Care in context

Joe Merighi explores the role of medical social workers in improving health care outcomes

When associate professor Joseph Merighi started his social work career at St. Mary’s Hospital in San Francisco, he quickly realized that many members of the medical staff didn’t fully understand his job or professional training.

“Most people thought we only provided discharge planning or worked on getting insurance coverage in place,” Merighi says. “People had a general understanding of how we helped patients connect with a variety of services and community resources, but they didn’t understand how social workers were trained to intervene in psychosocial issues.”

Psychosocial issues are those that involve both psychological and social aspects of a person’s situation. They require that problems be resolved in the context of such factors as environment, culture, language, and policy. At the time, Merighi worked with HIV/AIDS patients and their caregivers, advocating for clients, completing psychosocial assessments, and doing mental health counseling in addition to discharge planning.

“It was a time when there were so many deaths,” he remembers. “Lots of emotional labor went into the work, professionally and personally.”

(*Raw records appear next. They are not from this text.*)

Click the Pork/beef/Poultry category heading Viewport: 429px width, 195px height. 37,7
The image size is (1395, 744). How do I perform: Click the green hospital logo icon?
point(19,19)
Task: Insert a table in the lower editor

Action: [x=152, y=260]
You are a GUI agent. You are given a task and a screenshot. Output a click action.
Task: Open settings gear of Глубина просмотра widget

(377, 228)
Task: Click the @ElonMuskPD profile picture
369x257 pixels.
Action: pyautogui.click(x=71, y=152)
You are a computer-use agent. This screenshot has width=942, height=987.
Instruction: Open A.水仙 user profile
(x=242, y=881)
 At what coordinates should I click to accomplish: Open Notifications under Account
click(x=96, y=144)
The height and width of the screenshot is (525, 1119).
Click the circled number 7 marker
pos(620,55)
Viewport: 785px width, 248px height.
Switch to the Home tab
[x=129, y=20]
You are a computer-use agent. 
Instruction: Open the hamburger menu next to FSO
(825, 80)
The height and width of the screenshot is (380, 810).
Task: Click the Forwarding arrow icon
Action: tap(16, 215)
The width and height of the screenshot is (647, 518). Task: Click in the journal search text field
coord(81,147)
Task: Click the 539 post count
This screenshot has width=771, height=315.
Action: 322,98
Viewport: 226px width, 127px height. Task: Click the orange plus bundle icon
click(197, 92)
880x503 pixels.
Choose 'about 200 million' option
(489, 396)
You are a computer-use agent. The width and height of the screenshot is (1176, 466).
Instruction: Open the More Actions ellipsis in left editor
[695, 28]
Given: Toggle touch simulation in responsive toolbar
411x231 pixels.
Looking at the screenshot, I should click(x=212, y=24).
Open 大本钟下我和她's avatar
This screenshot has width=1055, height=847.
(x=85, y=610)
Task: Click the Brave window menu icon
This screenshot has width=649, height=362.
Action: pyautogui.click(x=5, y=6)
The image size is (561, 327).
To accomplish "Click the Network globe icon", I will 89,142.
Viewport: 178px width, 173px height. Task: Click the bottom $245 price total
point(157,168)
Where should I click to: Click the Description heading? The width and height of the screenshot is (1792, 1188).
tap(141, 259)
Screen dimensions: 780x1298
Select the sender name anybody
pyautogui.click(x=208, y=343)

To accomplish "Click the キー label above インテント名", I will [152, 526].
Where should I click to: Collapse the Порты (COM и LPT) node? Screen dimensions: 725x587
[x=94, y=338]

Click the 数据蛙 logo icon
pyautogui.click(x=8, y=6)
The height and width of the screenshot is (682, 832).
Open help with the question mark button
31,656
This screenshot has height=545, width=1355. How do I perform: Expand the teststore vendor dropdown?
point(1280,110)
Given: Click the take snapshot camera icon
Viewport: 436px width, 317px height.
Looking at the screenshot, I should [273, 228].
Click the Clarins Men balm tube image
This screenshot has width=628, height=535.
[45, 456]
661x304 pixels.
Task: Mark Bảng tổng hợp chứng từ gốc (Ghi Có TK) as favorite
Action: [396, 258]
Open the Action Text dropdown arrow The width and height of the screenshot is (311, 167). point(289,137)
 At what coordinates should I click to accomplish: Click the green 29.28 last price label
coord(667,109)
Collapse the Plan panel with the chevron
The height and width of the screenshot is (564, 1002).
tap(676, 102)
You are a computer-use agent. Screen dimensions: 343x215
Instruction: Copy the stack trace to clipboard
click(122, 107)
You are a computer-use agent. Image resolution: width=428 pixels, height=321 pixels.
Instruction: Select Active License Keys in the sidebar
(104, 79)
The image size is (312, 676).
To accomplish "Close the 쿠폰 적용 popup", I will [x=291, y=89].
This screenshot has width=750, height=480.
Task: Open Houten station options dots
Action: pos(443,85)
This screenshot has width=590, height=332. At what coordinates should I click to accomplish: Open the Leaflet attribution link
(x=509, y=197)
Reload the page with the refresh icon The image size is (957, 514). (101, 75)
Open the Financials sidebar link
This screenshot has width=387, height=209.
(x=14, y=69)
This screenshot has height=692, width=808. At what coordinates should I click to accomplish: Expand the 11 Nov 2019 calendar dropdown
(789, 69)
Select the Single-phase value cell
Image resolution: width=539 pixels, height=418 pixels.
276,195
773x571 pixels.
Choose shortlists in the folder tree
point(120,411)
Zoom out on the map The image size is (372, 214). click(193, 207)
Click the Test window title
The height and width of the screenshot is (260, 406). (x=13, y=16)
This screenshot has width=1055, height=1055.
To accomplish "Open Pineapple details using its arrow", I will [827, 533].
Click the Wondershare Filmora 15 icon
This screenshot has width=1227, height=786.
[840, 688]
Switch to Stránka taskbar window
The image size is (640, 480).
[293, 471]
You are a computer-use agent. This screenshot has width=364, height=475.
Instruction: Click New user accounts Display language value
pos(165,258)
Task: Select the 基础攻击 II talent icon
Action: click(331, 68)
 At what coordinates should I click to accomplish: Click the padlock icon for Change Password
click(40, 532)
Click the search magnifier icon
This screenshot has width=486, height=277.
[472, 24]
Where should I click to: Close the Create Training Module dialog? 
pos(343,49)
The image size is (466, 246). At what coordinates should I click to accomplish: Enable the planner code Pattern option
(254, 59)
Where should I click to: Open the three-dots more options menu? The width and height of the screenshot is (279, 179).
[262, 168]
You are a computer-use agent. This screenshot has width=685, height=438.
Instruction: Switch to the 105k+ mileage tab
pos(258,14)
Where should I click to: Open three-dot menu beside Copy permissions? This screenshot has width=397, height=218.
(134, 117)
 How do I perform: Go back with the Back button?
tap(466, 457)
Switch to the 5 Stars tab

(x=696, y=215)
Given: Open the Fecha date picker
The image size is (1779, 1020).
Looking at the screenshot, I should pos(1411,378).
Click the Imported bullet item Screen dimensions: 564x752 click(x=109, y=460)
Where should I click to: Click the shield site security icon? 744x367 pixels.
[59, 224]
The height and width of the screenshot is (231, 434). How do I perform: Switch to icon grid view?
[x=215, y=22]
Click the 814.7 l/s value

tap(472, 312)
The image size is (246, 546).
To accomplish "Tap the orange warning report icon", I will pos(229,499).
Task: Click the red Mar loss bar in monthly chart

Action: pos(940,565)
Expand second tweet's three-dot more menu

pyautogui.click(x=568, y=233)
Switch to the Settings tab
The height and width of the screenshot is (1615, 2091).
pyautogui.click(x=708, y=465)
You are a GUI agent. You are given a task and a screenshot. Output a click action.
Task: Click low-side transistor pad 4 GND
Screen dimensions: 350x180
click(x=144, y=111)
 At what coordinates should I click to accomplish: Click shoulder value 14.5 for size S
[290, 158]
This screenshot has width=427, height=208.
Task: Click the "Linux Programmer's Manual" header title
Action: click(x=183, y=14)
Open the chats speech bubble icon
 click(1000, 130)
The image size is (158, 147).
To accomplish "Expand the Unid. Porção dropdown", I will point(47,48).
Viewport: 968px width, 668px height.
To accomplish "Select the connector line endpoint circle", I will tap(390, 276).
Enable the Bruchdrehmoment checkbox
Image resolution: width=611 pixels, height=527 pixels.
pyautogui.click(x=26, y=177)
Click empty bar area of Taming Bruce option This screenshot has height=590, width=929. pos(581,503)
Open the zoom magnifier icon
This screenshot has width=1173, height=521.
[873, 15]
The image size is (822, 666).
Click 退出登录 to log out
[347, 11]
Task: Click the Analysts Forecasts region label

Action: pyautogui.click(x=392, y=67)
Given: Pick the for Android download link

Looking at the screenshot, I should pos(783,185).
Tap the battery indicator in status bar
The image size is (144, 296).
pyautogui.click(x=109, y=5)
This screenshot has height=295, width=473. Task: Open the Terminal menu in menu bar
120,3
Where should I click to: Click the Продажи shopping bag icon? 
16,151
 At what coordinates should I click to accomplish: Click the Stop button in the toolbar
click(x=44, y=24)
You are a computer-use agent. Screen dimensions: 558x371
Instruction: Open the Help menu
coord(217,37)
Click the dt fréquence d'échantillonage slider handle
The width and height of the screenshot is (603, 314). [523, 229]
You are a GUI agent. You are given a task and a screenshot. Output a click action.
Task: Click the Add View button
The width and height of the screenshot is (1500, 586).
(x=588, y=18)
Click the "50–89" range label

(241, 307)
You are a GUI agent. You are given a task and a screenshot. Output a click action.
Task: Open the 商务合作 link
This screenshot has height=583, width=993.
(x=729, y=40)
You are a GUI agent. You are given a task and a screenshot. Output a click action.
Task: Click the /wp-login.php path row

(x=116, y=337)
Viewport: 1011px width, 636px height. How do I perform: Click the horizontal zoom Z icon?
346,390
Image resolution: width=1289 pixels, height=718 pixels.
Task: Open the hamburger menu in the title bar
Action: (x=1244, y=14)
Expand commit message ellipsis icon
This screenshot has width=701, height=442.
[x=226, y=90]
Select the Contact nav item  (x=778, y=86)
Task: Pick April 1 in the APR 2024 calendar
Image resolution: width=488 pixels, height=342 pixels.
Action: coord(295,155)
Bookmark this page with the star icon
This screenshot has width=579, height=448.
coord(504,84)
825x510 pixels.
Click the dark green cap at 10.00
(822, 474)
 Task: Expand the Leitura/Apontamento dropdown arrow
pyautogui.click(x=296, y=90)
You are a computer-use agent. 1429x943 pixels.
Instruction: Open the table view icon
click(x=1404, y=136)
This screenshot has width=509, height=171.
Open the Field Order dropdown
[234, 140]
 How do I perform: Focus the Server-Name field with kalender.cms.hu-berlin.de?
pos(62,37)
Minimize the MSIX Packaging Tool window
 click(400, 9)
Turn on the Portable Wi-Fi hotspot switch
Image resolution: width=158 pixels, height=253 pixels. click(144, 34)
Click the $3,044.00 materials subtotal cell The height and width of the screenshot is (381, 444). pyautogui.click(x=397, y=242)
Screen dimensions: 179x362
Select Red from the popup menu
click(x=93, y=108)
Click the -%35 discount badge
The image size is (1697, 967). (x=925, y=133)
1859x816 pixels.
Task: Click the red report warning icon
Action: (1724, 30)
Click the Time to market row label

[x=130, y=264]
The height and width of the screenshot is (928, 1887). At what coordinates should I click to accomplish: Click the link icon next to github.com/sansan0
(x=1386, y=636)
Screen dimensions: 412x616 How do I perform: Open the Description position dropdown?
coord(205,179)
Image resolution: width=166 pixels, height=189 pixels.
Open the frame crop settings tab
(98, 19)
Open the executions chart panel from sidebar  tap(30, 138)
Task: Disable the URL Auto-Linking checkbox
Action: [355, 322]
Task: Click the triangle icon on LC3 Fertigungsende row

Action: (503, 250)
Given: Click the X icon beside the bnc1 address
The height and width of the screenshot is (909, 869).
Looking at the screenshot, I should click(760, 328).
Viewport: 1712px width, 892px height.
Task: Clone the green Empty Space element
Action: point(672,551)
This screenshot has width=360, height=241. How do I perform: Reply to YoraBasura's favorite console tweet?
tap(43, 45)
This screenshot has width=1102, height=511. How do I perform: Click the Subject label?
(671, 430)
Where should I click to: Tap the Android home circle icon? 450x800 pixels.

Merighi developed a strong and lasting interest in the evolving social work profession and in helping people navigate complex systems. His experience as a medical social worker became the foundation for an academic career that began in California and continued in Boston.

In 2013, Merighi came to Minnesota to join the School of Social Work. He was drawn by the strength and prominence of the University’s Academic Health Center and Mayo Hospitals and Clinics and the rich intellectual and research environment—a great place to pursue his interests in the psychosocial aspects of kidney disease.

The high stakes of kidney disease

Merighi’s research over the past decade has focused on renal social workers’ roles in health care settings—specifically end-stage renal disease, a stage of kidney failure that calls for dialysis or transplantation. It’s an area of practice for which Medicare regulations require a social worker with a master’s degree.

A relatively small number of the 47 million Medicare beneficiaries in 2011—about 507,000—had kidney failure and required dialysis or kidney transplantation, but care for this group accounted for about 6 percent of the total Medicare budget.

“I love hospitals, clinics, and health care settings—I’m excited by the work being done there. I enjoy learning and teaching about the importance of social context as a key influence on health outcomes.”

As with other chronic diseases, Merighi sees a unique role for social workers in assessing renal patients’ psychosocial health and promoting their abilities to help manage their own health. He is documenting through research the roles social workers play in end-stage renal disease care.

For example, social workers can help dialysis patients with low health literacy to understand the need to take pills as prescribed and to overcome the barriers to optimal medication self-management. Renal social workers are also trained to provide dialysis patients with clinical counseling.

But too often, they don’t have time. The Council of Nephrology Social Workers recommends a caseload of 75 patients for one full-time social worker, yet the average caseload for a full-time dialysis social worker at the beginning of 2014 was 113 patients.

Giving social workers the support and time they need to do their clinical work will improve patient outcomes and provide a better quality of life for patients, Merighi argues. He also aims to affect practice by educating the public and the health care community about the specialized knowledge and skills social workers bring to an interprofessional care team.

Another reason dialysis social work interests him is the for-profit nature of this area of health care.

“Many dialysis social workers are working in an environment driven by profit and the bottom line, which is not in concert with the values of social work,” Merighi says.

A path to social work

Growing up in rural New Jersey, Merighi thought he would become an engineer. He describes himself as a geek in high school. “I took a science course instead of lunch!” he says.

In college, he got the chance to study engineering for a year in France and discovered interests in philosophy, psychology, languages, and art history. When he returned, he finished with a double major in life science and psychology.

From there, he went on for a master’s degree in clinical psychology, then two years of research experience at Yale University before heading to California. By the time he completed his Ph.D., he had experienced the profession at the frontlines of a global health crisis.

“I didn’t know anything about social work until I was applying to the M.S.W. program at Berkeley,” says Merighi. “So it has been a combination of loving science and then working in the HIV/AIDS environment at that particular time that resulted in my becoming a medical social worker.”

As his first year in Minnesota came to an end, Merighi reflected on the rich experience of teaching research courses and supervising second-year M.S.W. students working in community-based agencies such as Children’s Hospital, Ramsey County, the Animal Humane Society, and an organization that teaches professionals how to conduct forensic interviews.

He is also looking ahead, excited to begin a  medication adherence study with dialysis patients in central Minnesota, and planning a new research project to examine the psychosocial needs of patients in cardiac rehabilitation.